A run of records
____________
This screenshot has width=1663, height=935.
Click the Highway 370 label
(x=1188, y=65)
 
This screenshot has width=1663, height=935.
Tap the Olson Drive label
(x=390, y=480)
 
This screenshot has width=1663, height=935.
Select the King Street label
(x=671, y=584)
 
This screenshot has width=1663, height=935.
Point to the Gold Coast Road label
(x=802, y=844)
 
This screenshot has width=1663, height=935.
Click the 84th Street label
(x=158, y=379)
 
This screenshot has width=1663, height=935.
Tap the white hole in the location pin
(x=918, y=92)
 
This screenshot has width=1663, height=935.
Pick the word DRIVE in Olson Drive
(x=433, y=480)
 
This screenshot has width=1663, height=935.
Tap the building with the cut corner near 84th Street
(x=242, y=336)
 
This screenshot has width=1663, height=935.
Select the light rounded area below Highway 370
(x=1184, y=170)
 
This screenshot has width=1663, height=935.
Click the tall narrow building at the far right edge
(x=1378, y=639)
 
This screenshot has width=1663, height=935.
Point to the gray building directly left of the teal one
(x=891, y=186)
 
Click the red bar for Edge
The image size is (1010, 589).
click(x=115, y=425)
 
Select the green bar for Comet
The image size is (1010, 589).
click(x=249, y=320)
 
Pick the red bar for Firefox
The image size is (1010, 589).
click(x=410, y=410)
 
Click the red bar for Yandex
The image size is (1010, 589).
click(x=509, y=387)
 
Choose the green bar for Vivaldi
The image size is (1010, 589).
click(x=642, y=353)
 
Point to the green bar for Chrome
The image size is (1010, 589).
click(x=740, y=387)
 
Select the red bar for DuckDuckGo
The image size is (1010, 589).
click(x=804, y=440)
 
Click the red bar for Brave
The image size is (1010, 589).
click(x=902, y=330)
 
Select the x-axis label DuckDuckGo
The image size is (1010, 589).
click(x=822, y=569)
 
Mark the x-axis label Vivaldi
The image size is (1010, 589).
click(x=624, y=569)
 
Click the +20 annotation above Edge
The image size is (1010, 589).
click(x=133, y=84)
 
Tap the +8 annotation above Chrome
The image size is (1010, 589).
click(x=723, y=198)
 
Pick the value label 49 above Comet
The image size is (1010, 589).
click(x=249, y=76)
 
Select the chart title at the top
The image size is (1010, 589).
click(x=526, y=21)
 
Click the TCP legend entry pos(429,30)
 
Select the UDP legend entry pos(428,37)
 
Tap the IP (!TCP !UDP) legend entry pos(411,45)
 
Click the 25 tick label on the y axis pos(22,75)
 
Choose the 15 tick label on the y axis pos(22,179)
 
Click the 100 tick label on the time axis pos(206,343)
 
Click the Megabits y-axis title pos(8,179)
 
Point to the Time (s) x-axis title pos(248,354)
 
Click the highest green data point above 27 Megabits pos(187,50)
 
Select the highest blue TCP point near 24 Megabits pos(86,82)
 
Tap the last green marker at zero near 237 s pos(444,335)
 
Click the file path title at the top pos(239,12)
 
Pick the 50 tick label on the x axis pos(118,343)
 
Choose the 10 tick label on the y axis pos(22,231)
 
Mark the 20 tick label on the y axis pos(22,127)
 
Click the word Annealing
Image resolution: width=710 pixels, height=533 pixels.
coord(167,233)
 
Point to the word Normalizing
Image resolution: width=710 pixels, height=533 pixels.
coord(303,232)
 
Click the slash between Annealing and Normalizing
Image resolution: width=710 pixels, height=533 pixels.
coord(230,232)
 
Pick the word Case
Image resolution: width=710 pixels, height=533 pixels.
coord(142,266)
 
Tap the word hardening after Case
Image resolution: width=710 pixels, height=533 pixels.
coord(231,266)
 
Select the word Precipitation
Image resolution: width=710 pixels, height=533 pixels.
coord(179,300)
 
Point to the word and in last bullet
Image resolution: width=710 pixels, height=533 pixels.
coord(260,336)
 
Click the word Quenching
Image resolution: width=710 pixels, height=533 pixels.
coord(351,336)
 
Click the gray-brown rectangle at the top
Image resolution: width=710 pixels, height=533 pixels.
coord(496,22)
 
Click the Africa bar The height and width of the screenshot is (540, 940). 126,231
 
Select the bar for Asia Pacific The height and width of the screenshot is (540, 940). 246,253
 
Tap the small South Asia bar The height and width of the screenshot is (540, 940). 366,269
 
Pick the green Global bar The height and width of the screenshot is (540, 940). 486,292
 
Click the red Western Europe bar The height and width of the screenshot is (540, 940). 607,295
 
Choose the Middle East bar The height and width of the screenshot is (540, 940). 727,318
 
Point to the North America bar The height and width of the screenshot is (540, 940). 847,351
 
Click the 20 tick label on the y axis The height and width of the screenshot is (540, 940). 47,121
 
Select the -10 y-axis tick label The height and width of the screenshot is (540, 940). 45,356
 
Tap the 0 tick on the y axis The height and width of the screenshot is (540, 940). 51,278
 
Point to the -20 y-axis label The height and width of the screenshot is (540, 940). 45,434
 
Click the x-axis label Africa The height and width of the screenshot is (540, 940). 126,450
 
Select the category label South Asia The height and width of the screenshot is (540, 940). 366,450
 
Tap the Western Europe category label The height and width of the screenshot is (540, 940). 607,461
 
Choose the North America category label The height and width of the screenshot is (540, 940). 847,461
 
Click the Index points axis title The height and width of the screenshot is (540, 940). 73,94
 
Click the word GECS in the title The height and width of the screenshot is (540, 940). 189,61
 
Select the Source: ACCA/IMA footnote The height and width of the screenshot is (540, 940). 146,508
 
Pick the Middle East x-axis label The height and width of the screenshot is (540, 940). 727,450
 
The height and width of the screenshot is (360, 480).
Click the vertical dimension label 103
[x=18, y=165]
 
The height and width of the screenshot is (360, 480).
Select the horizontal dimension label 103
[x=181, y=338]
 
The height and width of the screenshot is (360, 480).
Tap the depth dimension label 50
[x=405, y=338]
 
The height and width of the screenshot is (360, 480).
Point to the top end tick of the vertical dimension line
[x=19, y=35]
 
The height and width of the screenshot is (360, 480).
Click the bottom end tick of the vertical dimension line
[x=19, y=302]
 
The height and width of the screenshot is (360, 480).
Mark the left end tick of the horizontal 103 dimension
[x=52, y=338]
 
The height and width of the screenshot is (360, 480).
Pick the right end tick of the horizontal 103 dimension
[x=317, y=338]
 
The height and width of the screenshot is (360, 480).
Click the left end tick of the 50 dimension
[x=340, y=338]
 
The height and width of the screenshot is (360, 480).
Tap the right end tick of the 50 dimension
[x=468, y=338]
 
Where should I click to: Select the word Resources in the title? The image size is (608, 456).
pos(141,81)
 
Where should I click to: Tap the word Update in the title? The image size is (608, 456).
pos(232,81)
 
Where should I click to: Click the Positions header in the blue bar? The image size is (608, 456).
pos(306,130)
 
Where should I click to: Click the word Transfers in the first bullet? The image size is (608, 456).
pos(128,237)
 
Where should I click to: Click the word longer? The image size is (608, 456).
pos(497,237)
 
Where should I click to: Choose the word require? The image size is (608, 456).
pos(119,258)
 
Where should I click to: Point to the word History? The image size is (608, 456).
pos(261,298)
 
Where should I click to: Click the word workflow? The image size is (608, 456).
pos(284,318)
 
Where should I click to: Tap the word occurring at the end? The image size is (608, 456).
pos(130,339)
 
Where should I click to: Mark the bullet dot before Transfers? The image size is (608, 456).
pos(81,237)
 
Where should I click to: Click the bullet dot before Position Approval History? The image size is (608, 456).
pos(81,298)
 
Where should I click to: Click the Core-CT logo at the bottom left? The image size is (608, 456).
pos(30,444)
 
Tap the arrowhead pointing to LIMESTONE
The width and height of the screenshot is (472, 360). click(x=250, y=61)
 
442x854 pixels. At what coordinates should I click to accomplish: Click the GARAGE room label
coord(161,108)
____________
● **Instruction**:
Write out the entire listing above, line for line, with no changes.

● **Task output**:
This screenshot has width=1663, height=935.
Click the Highway 370 label
(x=1188, y=65)
 
This screenshot has width=1663, height=935.
Tap the Olson Drive label
(x=390, y=480)
 
This screenshot has width=1663, height=935.
Select the King Street label
(x=671, y=584)
 
This screenshot has width=1663, height=935.
Point to the Gold Coast Road label
(x=802, y=844)
 
This screenshot has width=1663, height=935.
Click the 84th Street label
(x=158, y=379)
 
This screenshot has width=1663, height=935.
Tap the white hole in the location pin
(x=918, y=92)
 
This screenshot has width=1663, height=935.
Pick the word DRIVE in Olson Drive
(x=433, y=480)
 
This screenshot has width=1663, height=935.
Tap the building with the cut corner near 84th Street
(x=242, y=336)
 
This screenshot has width=1663, height=935.
Select the light rounded area below Highway 370
(x=1184, y=170)
 
This screenshot has width=1663, height=935.
Click the tall narrow building at the far right edge
(x=1378, y=639)
 
This screenshot has width=1663, height=935.
Point to the gray building directly left of the teal one
(x=891, y=186)
 
Click the red bar for Edge
The image size is (1010, 589).
click(x=115, y=425)
 
Select the green bar for Comet
The image size is (1010, 589).
click(x=249, y=320)
 
Pick the red bar for Firefox
The image size is (1010, 589).
click(x=410, y=410)
 
Click the red bar for Yandex
The image size is (1010, 589).
click(x=509, y=387)
 
Choose the green bar for Vivaldi
The image size is (1010, 589).
click(x=642, y=353)
 
Point to the green bar for Chrome
The image size is (1010, 589).
click(x=740, y=387)
 
Select the red bar for DuckDuckGo
The image size is (1010, 589).
click(x=804, y=440)
 
Click the red bar for Brave
The image size is (1010, 589).
click(x=902, y=330)
 
Select the x-axis label DuckDuckGo
The image size is (1010, 589).
click(x=822, y=569)
 
Mark the x-axis label Vivaldi
The image size is (1010, 589).
click(x=624, y=569)
 
Click the +20 annotation above Edge
The image size is (1010, 589).
click(x=133, y=84)
 
Tap the +8 annotation above Chrome
The image size is (1010, 589).
click(x=723, y=198)
 
Pick the value label 49 above Comet
The image size is (1010, 589).
click(x=249, y=76)
 
Select the chart title at the top
The image size is (1010, 589).
click(x=526, y=21)
 
Click the TCP legend entry pos(429,30)
 
Select the UDP legend entry pos(428,37)
 
Tap the IP (!TCP !UDP) legend entry pos(411,45)
 
Click the 25 tick label on the y axis pos(22,75)
 
Choose the 15 tick label on the y axis pos(22,179)
 
Click the 100 tick label on the time axis pos(206,343)
 
Click the Megabits y-axis title pos(8,179)
 
Point to the Time (s) x-axis title pos(248,354)
 
Click the highest green data point above 27 Megabits pos(187,50)
 
Select the highest blue TCP point near 24 Megabits pos(86,82)
 
Tap the last green marker at zero near 237 s pos(444,335)
 
Click the file path title at the top pos(239,12)
 
Pick the 50 tick label on the x axis pos(118,343)
 
Choose the 10 tick label on the y axis pos(22,231)
 
Mark the 20 tick label on the y axis pos(22,127)
 
Click the word Annealing
Image resolution: width=710 pixels, height=533 pixels.
coord(167,233)
 
Point to the word Normalizing
Image resolution: width=710 pixels, height=533 pixels.
coord(303,232)
 
Click the slash between Annealing and Normalizing
Image resolution: width=710 pixels, height=533 pixels.
coord(230,232)
 
Pick the word Case
Image resolution: width=710 pixels, height=533 pixels.
coord(142,266)
 
Tap the word hardening after Case
Image resolution: width=710 pixels, height=533 pixels.
coord(231,266)
 
Select the word Precipitation
Image resolution: width=710 pixels, height=533 pixels.
coord(179,300)
 
Point to the word and in last bullet
Image resolution: width=710 pixels, height=533 pixels.
coord(260,336)
 
Click the word Quenching
Image resolution: width=710 pixels, height=533 pixels.
coord(351,336)
 
Click the gray-brown rectangle at the top
Image resolution: width=710 pixels, height=533 pixels.
coord(496,22)
 
Click the Africa bar The height and width of the screenshot is (540, 940). 126,231
 
Select the bar for Asia Pacific The height and width of the screenshot is (540, 940). 246,253
 
Tap the small South Asia bar The height and width of the screenshot is (540, 940). 366,269
 
Pick the green Global bar The height and width of the screenshot is (540, 940). 486,292
 
Click the red Western Europe bar The height and width of the screenshot is (540, 940). 607,295
 
Choose the Middle East bar The height and width of the screenshot is (540, 940). 727,318
 
Point to the North America bar The height and width of the screenshot is (540, 940). 847,351
 
Click the 20 tick label on the y axis The height and width of the screenshot is (540, 940). 47,121
 
Select the -10 y-axis tick label The height and width of the screenshot is (540, 940). 45,356
 
Tap the 0 tick on the y axis The height and width of the screenshot is (540, 940). 51,278
 
Point to the -20 y-axis label The height and width of the screenshot is (540, 940). 45,434
 
Click the x-axis label Africa The height and width of the screenshot is (540, 940). 126,450
 
Select the category label South Asia The height and width of the screenshot is (540, 940). 366,450
 
Tap the Western Europe category label The height and width of the screenshot is (540, 940). 607,461
 
Choose the North America category label The height and width of the screenshot is (540, 940). 847,461
 
Click the Index points axis title The height and width of the screenshot is (540, 940). 73,94
 
Click the word GECS in the title The height and width of the screenshot is (540, 940). 189,61
 
Select the Source: ACCA/IMA footnote The height and width of the screenshot is (540, 940). 146,508
 
Pick the Middle East x-axis label The height and width of the screenshot is (540, 940). 727,450
 
The height and width of the screenshot is (360, 480).
Click the vertical dimension label 103
[x=18, y=165]
 
The height and width of the screenshot is (360, 480).
Select the horizontal dimension label 103
[x=181, y=338]
 
The height and width of the screenshot is (360, 480).
Tap the depth dimension label 50
[x=405, y=338]
 
The height and width of the screenshot is (360, 480).
Point to the top end tick of the vertical dimension line
[x=19, y=35]
 
The height and width of the screenshot is (360, 480).
Click the bottom end tick of the vertical dimension line
[x=19, y=302]
 
The height and width of the screenshot is (360, 480).
Mark the left end tick of the horizontal 103 dimension
[x=52, y=338]
 
The height and width of the screenshot is (360, 480).
Pick the right end tick of the horizontal 103 dimension
[x=317, y=338]
 
The height and width of the screenshot is (360, 480).
Click the left end tick of the 50 dimension
[x=340, y=338]
 
The height and width of the screenshot is (360, 480).
Tap the right end tick of the 50 dimension
[x=468, y=338]
 
Where should I click to: Select the word Resources in the title? The image size is (608, 456).
pos(141,81)
 
Where should I click to: Tap the word Update in the title? The image size is (608, 456).
pos(232,81)
 
Where should I click to: Click the Positions header in the blue bar? The image size is (608, 456).
pos(306,130)
 
Where should I click to: Click the word Transfers in the first bullet? The image size is (608, 456).
pos(128,237)
 
Where should I click to: Click the word longer? The image size is (608, 456).
pos(497,237)
 
Where should I click to: Choose the word require? The image size is (608, 456).
pos(119,258)
 
Where should I click to: Point to the word History? The image size is (608, 456).
pos(261,298)
 
Where should I click to: Click the word workflow? The image size is (608, 456).
pos(284,318)
 
Where should I click to: Tap the word occurring at the end? The image size is (608, 456).
pos(130,339)
 
Where should I click to: Mark the bullet dot before Transfers? The image size is (608, 456).
pos(81,237)
 
Where should I click to: Click the bullet dot before Position Approval History? The image size is (608, 456).
pos(81,298)
 
Where should I click to: Click the Core-CT logo at the bottom left? The image size is (608, 456).
pos(30,444)
 
Tap the arrowhead pointing to LIMESTONE
The width and height of the screenshot is (472, 360). click(x=250, y=61)
 
442x854 pixels. At what coordinates should I click to accomplish: Click the GARAGE room label
coord(161,108)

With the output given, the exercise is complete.